TASK DIRECTIONS: Search the listing below for the line containing "This screenshot has height=775, width=929.". From there through the line containing "987x981 pixels.", transcribe every line exactly, both ends included.

======== TASK INPUTS ========

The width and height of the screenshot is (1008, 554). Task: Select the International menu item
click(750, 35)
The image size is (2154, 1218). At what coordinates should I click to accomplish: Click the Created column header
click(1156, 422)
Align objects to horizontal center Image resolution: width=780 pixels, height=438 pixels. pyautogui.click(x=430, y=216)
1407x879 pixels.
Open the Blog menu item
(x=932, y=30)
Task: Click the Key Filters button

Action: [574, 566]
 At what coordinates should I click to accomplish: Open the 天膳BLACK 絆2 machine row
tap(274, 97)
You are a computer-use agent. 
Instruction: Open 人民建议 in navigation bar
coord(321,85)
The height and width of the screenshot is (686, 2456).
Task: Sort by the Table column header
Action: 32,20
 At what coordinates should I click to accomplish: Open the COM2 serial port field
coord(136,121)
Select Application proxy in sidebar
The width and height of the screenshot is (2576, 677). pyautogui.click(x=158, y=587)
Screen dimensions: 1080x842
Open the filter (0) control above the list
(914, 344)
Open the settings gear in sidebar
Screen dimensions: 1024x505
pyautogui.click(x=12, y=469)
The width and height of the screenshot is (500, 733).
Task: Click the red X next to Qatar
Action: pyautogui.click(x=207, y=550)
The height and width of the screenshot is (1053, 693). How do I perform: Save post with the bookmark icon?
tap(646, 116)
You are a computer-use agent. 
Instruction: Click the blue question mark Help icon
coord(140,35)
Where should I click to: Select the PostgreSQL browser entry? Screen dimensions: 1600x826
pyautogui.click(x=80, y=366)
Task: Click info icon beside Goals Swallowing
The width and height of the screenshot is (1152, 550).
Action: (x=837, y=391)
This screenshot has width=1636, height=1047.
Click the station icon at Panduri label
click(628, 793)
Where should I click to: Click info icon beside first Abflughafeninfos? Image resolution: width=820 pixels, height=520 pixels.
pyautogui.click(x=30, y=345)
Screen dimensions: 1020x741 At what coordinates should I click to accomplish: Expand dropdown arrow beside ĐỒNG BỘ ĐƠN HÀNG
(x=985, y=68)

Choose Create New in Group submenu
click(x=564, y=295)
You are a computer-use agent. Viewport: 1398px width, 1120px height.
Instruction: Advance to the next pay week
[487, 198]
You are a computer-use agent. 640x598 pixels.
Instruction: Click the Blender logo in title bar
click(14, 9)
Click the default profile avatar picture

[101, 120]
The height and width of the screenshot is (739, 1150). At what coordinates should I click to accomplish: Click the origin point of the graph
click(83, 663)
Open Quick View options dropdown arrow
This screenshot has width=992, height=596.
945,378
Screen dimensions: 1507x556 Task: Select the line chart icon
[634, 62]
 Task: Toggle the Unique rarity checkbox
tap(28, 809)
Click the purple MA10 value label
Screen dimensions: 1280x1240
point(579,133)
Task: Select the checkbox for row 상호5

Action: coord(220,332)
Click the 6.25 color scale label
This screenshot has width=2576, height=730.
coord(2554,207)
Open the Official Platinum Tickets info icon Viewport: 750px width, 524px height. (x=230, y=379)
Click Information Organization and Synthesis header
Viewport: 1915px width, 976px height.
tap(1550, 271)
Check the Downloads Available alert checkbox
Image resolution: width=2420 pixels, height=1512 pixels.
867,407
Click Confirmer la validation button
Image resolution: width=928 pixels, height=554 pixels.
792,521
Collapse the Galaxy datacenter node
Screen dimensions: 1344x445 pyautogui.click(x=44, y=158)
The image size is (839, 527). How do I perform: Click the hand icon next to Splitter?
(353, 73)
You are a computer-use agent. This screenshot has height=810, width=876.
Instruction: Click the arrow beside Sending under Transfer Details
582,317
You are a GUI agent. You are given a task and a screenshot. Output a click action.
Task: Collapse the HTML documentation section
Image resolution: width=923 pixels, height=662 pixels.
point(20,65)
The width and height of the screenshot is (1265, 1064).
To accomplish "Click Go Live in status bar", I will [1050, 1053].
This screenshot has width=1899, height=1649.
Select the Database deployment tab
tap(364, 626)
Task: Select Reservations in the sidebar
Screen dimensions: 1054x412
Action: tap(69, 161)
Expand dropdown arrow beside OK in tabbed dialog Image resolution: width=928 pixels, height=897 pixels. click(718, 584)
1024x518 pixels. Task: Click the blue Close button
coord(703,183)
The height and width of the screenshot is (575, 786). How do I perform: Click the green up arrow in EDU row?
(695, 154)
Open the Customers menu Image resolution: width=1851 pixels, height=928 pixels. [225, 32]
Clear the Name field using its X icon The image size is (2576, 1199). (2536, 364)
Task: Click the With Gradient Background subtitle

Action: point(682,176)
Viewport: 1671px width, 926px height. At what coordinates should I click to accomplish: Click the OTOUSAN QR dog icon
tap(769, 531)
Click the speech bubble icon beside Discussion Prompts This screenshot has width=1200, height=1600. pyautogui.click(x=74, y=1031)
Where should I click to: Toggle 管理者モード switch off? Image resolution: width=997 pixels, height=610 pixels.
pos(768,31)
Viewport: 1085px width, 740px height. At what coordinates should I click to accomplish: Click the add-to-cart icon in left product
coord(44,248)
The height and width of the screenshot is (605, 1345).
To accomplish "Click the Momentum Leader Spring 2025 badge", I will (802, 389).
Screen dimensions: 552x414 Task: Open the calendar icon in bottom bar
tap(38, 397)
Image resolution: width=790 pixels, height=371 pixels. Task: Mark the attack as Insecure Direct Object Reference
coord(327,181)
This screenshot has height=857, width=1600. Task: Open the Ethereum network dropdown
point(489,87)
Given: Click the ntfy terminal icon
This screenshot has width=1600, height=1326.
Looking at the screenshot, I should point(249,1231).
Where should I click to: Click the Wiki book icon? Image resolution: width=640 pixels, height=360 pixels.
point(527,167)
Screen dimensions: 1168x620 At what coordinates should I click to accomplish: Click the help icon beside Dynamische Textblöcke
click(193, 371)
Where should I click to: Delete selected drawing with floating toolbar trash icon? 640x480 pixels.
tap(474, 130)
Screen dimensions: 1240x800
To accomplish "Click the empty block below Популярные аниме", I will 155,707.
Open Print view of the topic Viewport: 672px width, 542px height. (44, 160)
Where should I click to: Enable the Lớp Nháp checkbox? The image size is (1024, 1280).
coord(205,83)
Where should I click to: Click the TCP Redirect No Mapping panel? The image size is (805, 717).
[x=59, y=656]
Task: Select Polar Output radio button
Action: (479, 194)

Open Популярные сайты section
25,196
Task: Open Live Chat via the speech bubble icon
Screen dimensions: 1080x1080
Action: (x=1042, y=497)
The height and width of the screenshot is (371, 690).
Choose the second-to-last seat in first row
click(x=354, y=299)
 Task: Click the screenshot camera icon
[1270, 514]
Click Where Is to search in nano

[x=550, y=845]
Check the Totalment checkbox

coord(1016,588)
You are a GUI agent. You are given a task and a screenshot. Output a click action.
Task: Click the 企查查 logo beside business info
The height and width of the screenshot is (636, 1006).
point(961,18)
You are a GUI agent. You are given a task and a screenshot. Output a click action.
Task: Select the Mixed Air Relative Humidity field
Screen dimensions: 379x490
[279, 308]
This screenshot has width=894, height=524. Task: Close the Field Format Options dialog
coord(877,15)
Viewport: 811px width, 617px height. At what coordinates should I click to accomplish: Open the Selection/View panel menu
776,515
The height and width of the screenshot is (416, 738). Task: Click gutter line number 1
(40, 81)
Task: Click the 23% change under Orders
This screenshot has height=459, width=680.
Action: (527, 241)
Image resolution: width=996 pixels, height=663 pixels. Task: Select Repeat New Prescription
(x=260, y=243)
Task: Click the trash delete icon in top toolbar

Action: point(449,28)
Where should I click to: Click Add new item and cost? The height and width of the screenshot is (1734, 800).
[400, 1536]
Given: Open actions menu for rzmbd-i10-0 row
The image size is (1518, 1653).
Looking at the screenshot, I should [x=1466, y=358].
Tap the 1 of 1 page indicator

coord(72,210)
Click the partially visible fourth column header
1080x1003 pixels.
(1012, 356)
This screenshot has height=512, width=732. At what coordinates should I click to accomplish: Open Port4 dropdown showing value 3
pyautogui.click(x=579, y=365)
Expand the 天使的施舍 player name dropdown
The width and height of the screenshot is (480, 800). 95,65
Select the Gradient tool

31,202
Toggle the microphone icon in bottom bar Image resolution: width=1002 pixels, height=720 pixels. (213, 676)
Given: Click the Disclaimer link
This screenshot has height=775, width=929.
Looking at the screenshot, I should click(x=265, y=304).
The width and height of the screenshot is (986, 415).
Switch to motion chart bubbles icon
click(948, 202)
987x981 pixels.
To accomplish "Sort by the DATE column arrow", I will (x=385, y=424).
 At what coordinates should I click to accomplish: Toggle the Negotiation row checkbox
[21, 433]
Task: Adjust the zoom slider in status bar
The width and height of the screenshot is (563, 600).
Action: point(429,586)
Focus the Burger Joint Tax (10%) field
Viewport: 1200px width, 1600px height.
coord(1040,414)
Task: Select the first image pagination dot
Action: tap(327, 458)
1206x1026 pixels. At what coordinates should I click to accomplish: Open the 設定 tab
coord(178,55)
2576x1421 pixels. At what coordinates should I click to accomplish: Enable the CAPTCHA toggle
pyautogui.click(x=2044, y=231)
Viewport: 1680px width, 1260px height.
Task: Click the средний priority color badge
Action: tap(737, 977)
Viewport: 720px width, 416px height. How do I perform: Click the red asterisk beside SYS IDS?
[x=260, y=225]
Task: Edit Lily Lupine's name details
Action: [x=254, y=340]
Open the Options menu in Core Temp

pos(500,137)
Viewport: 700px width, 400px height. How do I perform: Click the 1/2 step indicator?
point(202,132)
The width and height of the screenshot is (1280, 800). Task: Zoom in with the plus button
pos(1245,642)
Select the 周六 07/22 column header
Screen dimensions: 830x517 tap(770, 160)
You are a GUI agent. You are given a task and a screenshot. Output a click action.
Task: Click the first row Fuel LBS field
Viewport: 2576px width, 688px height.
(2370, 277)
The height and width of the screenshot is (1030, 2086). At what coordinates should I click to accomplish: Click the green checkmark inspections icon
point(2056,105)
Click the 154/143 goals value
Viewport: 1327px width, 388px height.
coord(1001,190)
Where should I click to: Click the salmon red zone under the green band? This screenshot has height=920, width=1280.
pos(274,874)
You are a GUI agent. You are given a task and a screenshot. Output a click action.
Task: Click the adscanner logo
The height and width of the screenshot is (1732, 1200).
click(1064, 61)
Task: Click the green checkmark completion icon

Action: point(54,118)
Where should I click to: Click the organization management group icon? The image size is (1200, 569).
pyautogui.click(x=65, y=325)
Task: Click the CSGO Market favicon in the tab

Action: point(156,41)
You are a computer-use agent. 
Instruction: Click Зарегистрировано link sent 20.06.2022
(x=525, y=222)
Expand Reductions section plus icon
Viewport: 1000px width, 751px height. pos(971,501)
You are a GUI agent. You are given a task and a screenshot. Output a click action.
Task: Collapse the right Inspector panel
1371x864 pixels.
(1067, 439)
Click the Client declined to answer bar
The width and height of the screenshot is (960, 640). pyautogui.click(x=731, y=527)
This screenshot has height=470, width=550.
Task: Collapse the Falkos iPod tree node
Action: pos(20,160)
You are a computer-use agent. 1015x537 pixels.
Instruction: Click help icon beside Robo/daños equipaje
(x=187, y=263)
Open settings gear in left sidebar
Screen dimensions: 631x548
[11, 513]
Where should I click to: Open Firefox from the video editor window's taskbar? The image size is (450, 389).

========

WRITTEN RESPONSE:
This screenshot has height=775, width=929.
Looking at the screenshot, I should click(x=265, y=304).
The width and height of the screenshot is (986, 415).
Switch to motion chart bubbles icon
click(948, 202)
987x981 pixels.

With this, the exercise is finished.